It’s RITA time on Paranormal Unbound! Throughout May & June, we’ll be spotlighting some of the Romance Writers of America ® RITA award-nominated paranormal romance authors and their books. Today, I’m talking about one of my recent reads, Sharon Lynn Fisher’s Ghost Planet.
I grew up on science fiction. First it was Star Trek: The Next Generation. Every Monday night, it was a family tradition: We’d pile onto my parent’s bed with frozen lemonades and listen to Captain Picard say, “Make it so.” I read Invitation to the Game so many times the cover nearly fell off, and as soon as I was old enough to buy books for myself, I devoured every one of Anne McCaffrey’s Dragonriders of Pern novels.
I discovered romance novels in high school. My friends passed around She Who Remembers like I imagine our male classmates passed around Playboys. I discovered Nora Roberts. I discovered Julie Garwood and Loretta Chase and Jennifer Crusie. I couldn’t get enough.
Why, then, has it taken me until now to discover science fiction romance? It’s so obvious. Chocolate and strawberries, peanut butter and jelly, horse and carriage—you get the idea.

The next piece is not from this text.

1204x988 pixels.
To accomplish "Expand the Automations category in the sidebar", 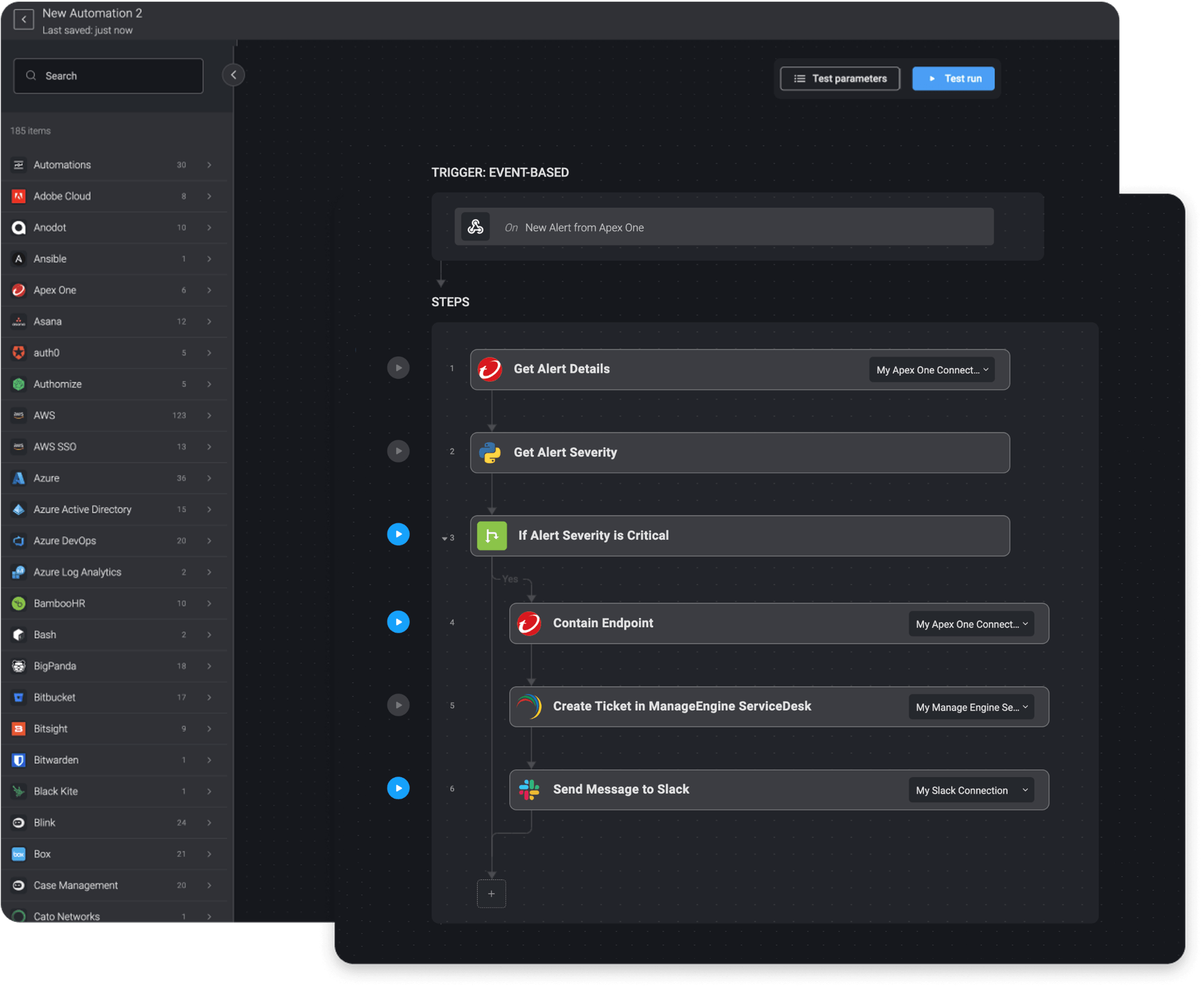I will 209,164.
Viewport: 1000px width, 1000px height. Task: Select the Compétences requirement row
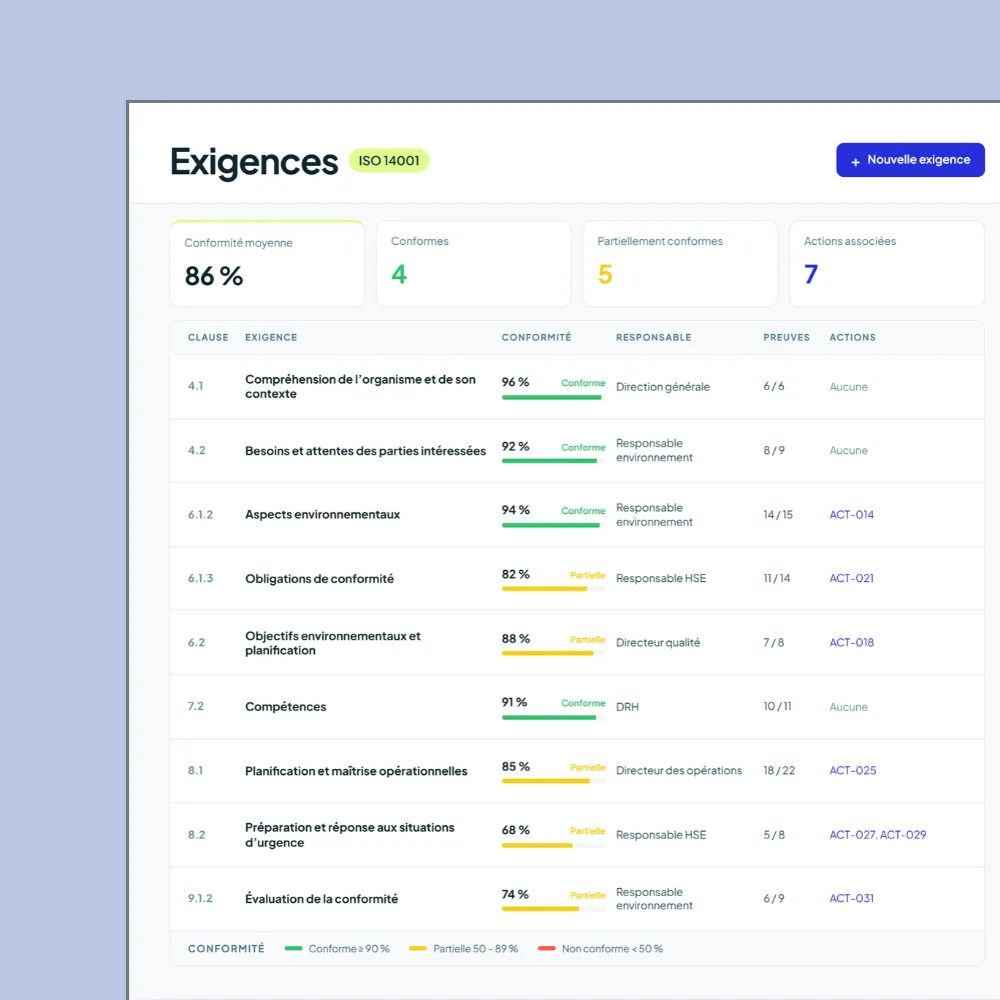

The mix of space operas and sex should’ve been irresistable, but I’m ashamed to admit that Ghost Planet, which is up for a RITA for best first book, was the first science fiction romance I’ve read.
Wow, am I glad I did.
I’ve got a thing for brainy heroines, and Elizabeth has a Ph.D. in psychology. That degree isn’t just wallpaper, either—the plot hinges on her ability to research the peculiarities of her new planet and figure things out. The hero is no intellectual slouch, either, and I loved that the chemistry between them was sexual and intellectual. Take, for example, this exchange:
My hand shot out, grabbing a fistful of shirt, and I pulled him down onto me. “I need you right now.”
He pinned my wrists down to the bed, lowering his lips to my ear. “Response to stimuli confirms sufficient level of arousal.” I could hear the smile in his voice.
“I concur. Please proceed, doctor.”
It’s nerdy dirty talk! My geeky little heart is melting.
Another thing that made my geeky little heart melt was Fisher’s accurate use of biological concepts. As a biologist myself, I loved that Elizabeth cited theories about the role of symbiogenesis in evolution and got them right. Sure, Ghost Planet‘s premise is a little outlandish, but that’s the fun part of spending time in an alien world, and Fisher totally makes it work.
Nerdgasms aside, the best part about Ghost Planet was the smoldering chemistry between the leads. I was fascinated by the fictional planet where the story was set, but it was the progression of Elizabeth and Murphy’s relationship that kept me up past my bedtime.
What about you, dear readers? Have you devoured any fabulous science fiction romances lately?